The task = Copy each of the rows below word for word.

==== Extracted information ====

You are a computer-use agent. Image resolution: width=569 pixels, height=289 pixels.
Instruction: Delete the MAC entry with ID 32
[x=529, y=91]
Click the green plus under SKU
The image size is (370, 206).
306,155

====

Written solution =
You are a computer-use agent. Image resolution: width=569 pixels, height=289 pixels.
Instruction: Delete the MAC entry with ID 32
[x=529, y=91]
Click the green plus under SKU
The image size is (370, 206).
306,155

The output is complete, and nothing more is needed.